+++ Supplied material

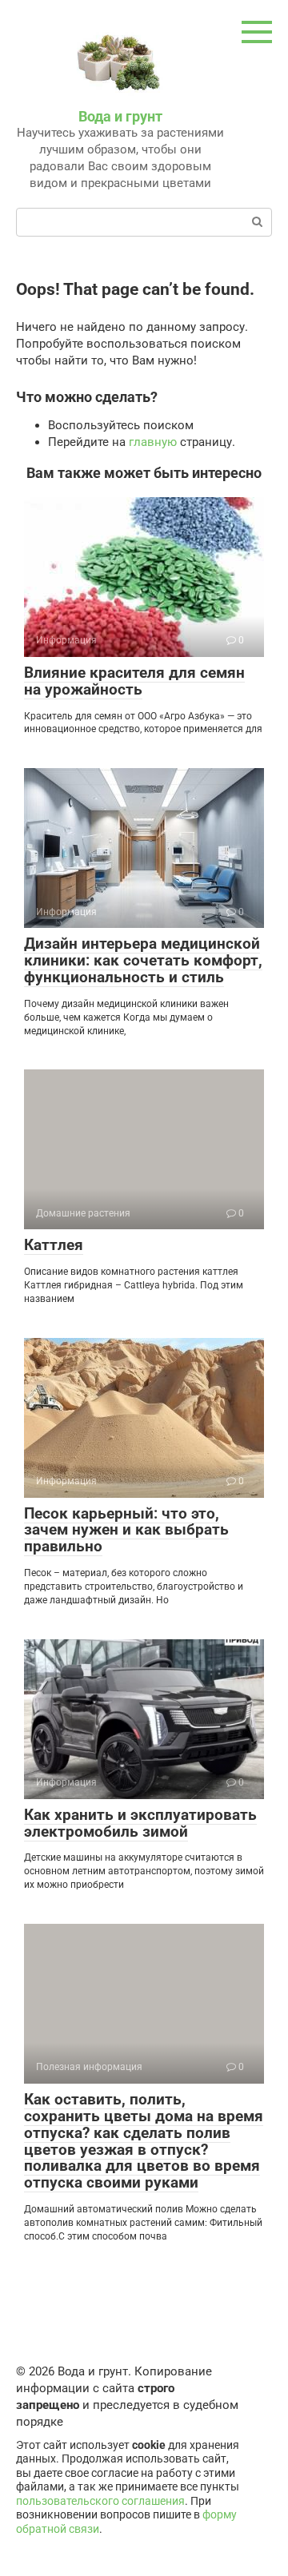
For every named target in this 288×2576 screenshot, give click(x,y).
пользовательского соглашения (100, 2500)
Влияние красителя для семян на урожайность (134, 681)
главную (153, 442)
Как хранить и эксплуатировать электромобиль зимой (140, 1823)
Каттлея (53, 1245)
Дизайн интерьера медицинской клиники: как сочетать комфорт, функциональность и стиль (143, 960)
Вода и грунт (120, 116)
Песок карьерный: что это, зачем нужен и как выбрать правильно (126, 1530)
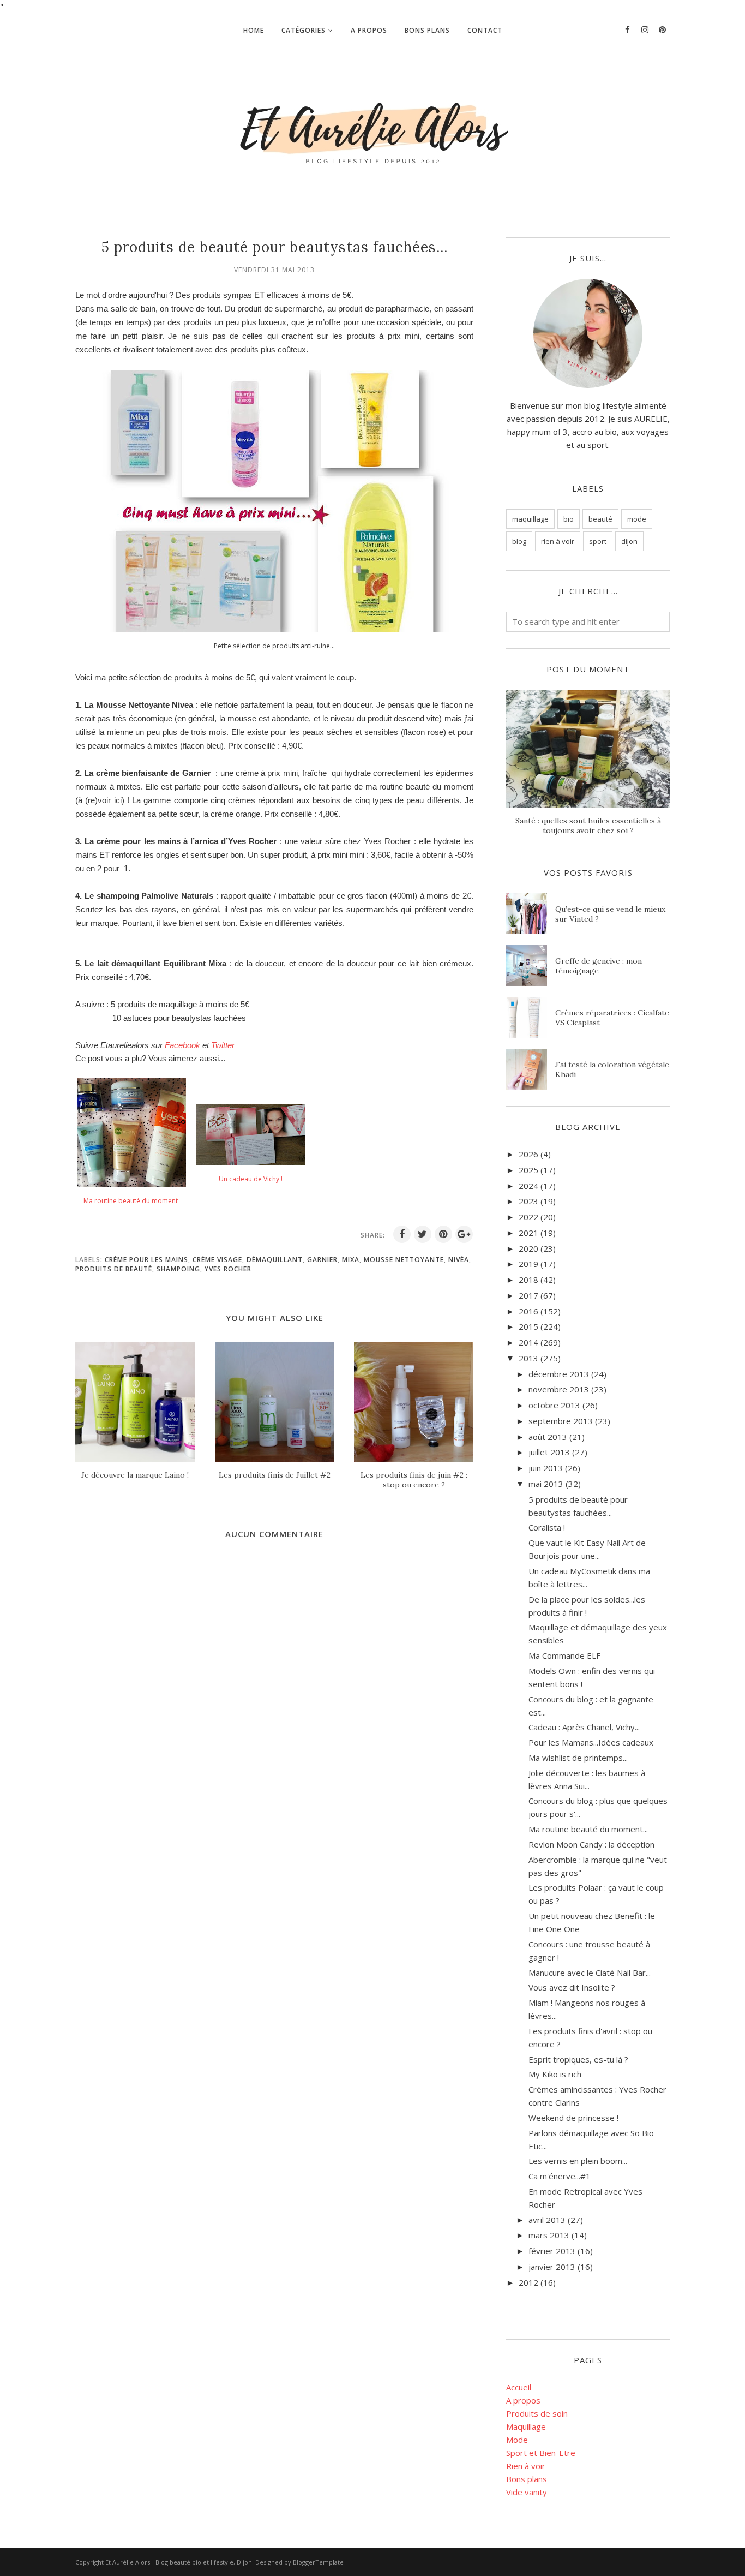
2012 (528, 2282)
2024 (528, 1185)
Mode (517, 2439)
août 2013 (547, 1436)
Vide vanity (526, 2492)
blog (519, 541)
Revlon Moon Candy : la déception (591, 1844)
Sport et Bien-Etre (540, 2452)
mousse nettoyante (404, 1259)
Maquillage (526, 2426)
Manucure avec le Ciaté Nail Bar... (589, 1972)
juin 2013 (545, 1467)
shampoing (178, 1269)
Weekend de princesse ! (573, 2117)
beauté (600, 519)
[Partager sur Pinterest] (443, 1234)
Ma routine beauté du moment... (588, 1829)
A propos (523, 2400)
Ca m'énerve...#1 (559, 2176)
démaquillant (275, 1259)
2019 (528, 1263)
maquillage (530, 519)
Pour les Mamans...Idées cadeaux (590, 1742)
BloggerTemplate (318, 2562)
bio (568, 519)
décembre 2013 (558, 1373)
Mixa (350, 1259)
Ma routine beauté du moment (130, 1200)
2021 (528, 1232)
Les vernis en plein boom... (577, 2160)
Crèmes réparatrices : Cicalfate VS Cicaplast (612, 1017)
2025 (528, 1169)
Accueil (518, 2387)
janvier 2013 (551, 2266)
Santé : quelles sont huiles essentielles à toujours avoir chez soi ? (588, 825)
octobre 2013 (554, 1405)
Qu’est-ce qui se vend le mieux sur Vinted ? (610, 914)
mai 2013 (545, 1483)
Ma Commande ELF (564, 1655)
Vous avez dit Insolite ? (571, 1987)
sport (597, 541)
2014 (528, 1342)
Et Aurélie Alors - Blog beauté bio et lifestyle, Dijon (178, 2562)
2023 (528, 1201)
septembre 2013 (560, 1420)
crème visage (217, 1259)
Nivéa (458, 1259)
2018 (528, 1279)
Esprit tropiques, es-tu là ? (578, 2059)
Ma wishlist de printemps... (578, 1757)
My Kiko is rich (554, 2074)
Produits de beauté (113, 1269)
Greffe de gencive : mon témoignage (598, 966)
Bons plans (526, 2478)
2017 (528, 1295)
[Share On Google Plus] (464, 1234)
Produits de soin (537, 2413)
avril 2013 (547, 2219)
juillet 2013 (549, 1452)
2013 (528, 1358)
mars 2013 (548, 2235)
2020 (528, 1248)
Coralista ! (546, 1527)
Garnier (322, 1259)
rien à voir (557, 541)
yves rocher (228, 1269)
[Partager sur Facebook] (402, 1234)
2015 (528, 1326)
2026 (528, 1154)
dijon (629, 541)
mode (636, 519)
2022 (528, 1216)
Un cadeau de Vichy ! (251, 1179)
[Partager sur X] (422, 1234)
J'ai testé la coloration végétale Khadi (612, 1069)
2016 (528, 1311)
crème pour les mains (146, 1259)
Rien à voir (525, 2465)
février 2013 (551, 2250)
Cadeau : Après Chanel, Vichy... (584, 1727)
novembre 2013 (558, 1389)
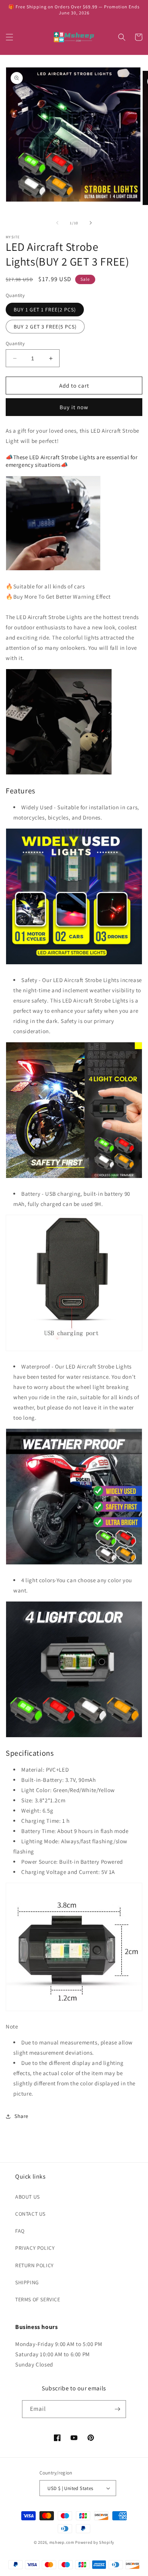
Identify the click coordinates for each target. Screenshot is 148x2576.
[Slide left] (57, 222)
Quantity (15, 343)
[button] (9, 37)
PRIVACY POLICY (35, 2247)
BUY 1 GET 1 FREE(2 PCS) (45, 309)
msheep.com (61, 2542)
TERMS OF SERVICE (37, 2299)
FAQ (20, 2230)
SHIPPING (27, 2282)
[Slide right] (90, 222)
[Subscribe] (117, 2409)
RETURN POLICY (34, 2265)
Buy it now (74, 407)
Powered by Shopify (94, 2542)
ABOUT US (27, 2196)
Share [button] (21, 2116)
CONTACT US (30, 2213)
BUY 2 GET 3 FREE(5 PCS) (45, 326)
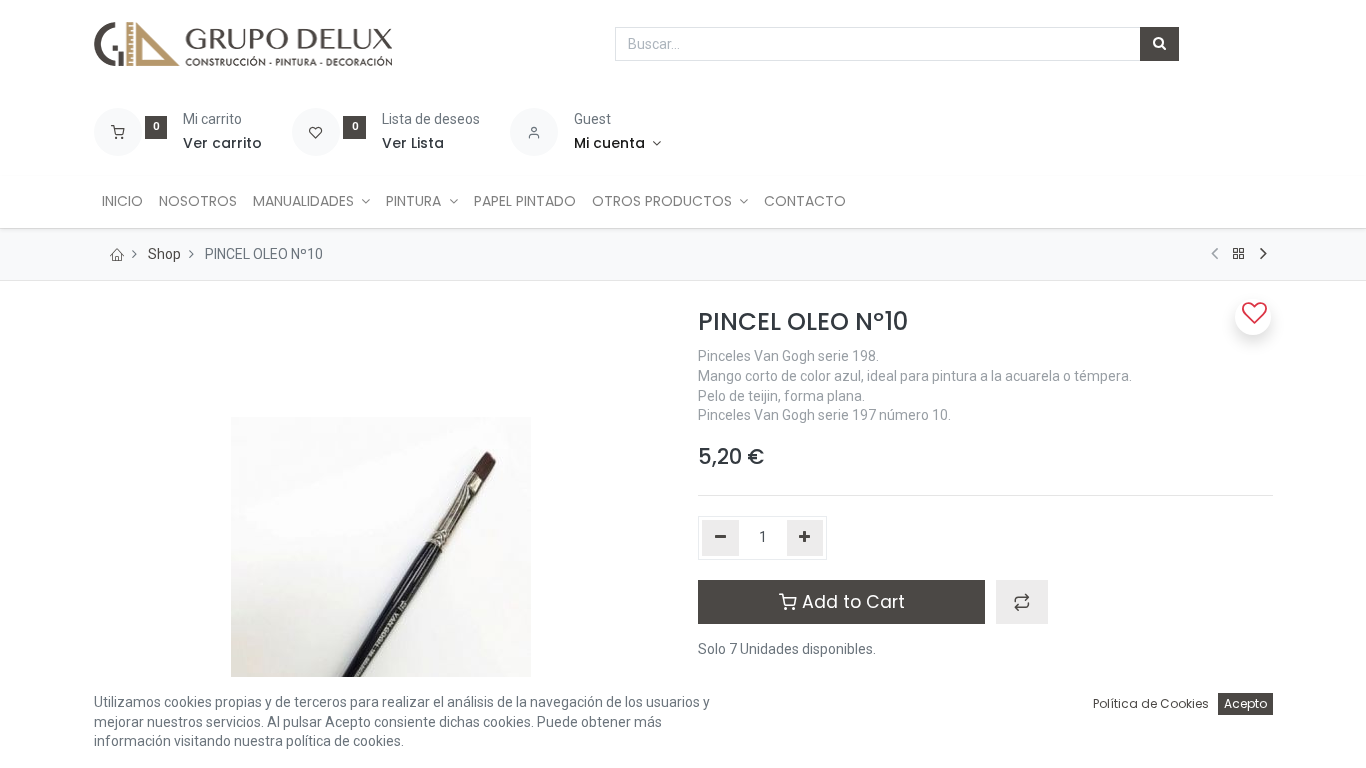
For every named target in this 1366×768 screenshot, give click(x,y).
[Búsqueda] (1159, 44)
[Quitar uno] (720, 538)
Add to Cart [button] (851, 602)
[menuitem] (122, 202)
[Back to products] (1239, 254)
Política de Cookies (1151, 703)
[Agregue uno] (805, 538)
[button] (1022, 602)
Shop (164, 254)
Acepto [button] (1245, 703)
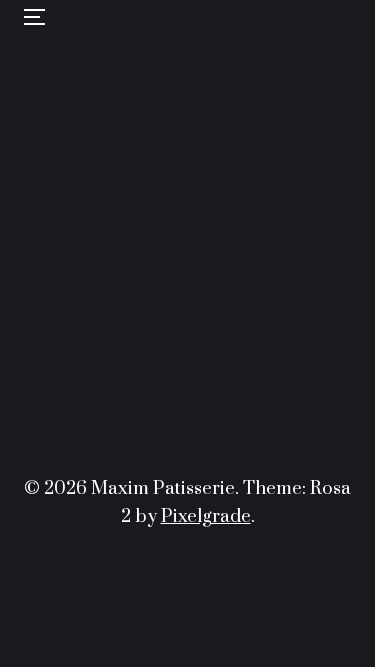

++++++

» Task brief: Copy the lines above exactly, starting at the one with "Вода и грунт (120, 116)" and ending at the one with "Qu’est-ce qui se", both included. Leave out any pictures and add nothing else.

» Solution:
Вода и грунт (120, 116)
Песок карьерный: что это, зачем нужен и как выбрать правильно (126, 1530)
2012 (528, 2282)
2024 (528, 1185)
Mode (517, 2439)
août 2013 (547, 1436)
Vide vanity (526, 2492)
blog (519, 541)
Revlon Moon Candy : la déception (591, 1844)
Sport et Bien-Etre (540, 2452)
mousse nettoyante (404, 1259)
Maquillage (526, 2426)
Manucure avec le Ciaté Nail Bar... (589, 1972)
juin 2013 (545, 1467)
shampoing (178, 1269)
Weekend de princesse ! (573, 2117)
beauté (600, 519)
[Partager sur Pinterest] (443, 1234)
Ma routine beauté du moment... (588, 1829)
A propos (523, 2400)
Ca m'énerve...#1 (559, 2176)
démaquillant (275, 1259)
2019 (528, 1263)
maquillage (530, 519)
Pour les Mamans...Idées cadeaux (590, 1742)
BloggerTemplate (318, 2562)
bio (568, 519)
décembre 2013 (558, 1373)
Mixa (350, 1259)
Ma routine beauté du moment (130, 1200)
2021 (528, 1232)
Les vernis en plein boom... (577, 2160)
Crèmes réparatrices : Cicalfate VS Cicaplast (612, 1017)
2025 (528, 1169)
Accueil (518, 2387)
janvier 2013 (551, 2266)
Santé : quelles sont huiles essentielles à toujours avoir chez soi ? (588, 825)
octobre 2013 (554, 1405)
Qu’est-ce qui se vend le mieux sur Vinted ? (610, 914)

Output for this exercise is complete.